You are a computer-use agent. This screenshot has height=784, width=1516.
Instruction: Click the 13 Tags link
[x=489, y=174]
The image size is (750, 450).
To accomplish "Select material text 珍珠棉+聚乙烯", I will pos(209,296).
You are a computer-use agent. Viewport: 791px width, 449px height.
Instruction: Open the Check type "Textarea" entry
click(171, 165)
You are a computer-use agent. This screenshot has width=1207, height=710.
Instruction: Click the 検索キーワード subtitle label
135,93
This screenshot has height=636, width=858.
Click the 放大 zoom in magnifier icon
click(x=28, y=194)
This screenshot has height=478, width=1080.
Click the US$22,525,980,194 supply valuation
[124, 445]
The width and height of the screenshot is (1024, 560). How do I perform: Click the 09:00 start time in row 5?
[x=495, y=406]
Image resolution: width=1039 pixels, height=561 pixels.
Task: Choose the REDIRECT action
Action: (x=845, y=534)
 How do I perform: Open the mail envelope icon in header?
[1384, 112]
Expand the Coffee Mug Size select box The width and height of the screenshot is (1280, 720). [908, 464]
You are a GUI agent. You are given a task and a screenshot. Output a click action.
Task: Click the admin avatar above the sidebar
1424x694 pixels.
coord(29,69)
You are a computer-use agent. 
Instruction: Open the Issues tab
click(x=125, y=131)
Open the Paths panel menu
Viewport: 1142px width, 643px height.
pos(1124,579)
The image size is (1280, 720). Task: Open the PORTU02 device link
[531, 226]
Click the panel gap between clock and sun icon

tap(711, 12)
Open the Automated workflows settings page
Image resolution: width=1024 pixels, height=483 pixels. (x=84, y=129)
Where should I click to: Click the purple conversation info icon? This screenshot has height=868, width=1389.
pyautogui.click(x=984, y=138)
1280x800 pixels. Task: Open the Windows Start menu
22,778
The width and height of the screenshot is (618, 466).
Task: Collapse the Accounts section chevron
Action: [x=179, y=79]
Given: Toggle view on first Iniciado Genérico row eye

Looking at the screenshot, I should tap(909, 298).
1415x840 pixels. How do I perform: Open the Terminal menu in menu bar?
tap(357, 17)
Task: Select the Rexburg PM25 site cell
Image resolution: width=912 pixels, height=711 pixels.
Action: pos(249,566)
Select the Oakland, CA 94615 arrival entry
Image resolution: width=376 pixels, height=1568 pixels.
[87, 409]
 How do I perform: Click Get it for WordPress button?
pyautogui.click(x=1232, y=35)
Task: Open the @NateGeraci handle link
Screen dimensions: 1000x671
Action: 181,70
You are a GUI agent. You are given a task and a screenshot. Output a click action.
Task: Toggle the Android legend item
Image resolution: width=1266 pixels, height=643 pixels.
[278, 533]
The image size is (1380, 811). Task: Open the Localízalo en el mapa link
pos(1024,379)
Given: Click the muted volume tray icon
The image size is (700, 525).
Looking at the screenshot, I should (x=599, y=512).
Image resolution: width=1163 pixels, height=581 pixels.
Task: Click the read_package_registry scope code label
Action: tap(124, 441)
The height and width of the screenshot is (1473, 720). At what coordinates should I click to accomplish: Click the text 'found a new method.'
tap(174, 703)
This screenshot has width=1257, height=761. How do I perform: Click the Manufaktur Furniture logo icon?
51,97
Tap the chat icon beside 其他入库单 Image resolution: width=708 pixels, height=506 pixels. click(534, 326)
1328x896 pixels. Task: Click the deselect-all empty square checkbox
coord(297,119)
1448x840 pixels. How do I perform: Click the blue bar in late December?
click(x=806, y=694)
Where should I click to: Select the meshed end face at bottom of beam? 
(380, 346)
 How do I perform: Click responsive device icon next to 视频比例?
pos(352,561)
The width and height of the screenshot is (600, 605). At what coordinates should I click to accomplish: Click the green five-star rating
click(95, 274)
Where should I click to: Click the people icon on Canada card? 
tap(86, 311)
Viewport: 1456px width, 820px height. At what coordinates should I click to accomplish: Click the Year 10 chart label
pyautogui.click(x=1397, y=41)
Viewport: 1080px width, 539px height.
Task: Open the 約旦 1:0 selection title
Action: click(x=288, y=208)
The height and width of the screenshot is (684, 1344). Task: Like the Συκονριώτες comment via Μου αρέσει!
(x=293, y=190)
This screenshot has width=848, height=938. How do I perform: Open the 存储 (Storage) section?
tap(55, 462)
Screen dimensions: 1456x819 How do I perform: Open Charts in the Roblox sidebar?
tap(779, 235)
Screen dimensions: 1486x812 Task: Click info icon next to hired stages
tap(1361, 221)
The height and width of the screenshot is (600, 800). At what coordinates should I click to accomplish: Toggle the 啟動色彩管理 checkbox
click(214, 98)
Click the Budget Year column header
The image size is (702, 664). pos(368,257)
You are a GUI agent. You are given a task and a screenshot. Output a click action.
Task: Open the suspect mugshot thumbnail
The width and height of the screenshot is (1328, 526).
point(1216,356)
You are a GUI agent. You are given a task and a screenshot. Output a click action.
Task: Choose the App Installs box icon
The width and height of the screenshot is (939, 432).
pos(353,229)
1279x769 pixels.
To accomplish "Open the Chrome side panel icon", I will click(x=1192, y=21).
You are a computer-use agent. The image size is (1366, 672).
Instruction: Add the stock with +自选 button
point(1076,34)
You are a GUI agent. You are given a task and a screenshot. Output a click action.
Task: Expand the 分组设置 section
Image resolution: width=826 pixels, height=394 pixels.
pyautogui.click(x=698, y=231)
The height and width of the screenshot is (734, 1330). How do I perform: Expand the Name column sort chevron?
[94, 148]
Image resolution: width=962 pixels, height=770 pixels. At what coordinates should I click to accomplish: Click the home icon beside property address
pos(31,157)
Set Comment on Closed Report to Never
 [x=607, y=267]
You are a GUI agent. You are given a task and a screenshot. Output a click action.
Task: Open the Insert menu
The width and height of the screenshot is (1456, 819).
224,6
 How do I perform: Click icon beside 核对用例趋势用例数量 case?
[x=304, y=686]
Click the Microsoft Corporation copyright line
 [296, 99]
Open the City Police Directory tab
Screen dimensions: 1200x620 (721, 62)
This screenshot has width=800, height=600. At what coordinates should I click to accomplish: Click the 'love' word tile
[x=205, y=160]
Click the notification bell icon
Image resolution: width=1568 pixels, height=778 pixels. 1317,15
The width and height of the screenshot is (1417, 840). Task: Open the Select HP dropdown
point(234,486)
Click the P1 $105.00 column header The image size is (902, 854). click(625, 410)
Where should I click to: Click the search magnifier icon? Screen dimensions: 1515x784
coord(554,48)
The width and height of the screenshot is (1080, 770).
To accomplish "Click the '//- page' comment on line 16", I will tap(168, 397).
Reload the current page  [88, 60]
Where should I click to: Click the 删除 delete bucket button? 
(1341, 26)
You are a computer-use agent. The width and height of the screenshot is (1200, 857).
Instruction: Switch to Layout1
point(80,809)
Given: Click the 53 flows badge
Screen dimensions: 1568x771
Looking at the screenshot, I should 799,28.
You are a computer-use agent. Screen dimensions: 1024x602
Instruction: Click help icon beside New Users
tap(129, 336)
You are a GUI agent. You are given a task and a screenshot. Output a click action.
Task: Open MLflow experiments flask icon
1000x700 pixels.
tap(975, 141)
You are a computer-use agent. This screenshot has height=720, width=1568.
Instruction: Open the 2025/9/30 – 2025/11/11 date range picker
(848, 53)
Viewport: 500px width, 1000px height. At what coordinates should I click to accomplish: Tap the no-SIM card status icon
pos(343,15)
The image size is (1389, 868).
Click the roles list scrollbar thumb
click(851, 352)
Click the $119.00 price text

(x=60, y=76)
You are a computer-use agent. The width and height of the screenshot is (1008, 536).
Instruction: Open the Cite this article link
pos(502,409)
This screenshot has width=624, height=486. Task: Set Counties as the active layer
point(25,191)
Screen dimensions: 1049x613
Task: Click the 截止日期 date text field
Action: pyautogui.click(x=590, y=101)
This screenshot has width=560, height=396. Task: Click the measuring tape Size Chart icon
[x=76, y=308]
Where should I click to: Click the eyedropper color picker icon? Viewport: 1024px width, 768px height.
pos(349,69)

### Exercise objective
Express the material from its start through the line containing "click(171, 165)" as a two-column CSV with the headers "request" and "answer", with one row per request. Enclose each field in quotation marks and replace every line break inside a field with a space.

### Written response
request,answer
"You are a computer-use agent. This screenshot has height=784, width=1516. Instruction: Click the 13 Tags link","[x=489, y=174]"
"The image size is (750, 450). To accomplish ""Select material text 珍珠棉+聚乙烯"",","I will pos(209,296)."
"You are a computer-use agent. Viewport: 791px width, 449px height. Instruction: Open the Check type ""Textarea"" entry","click(171, 165)"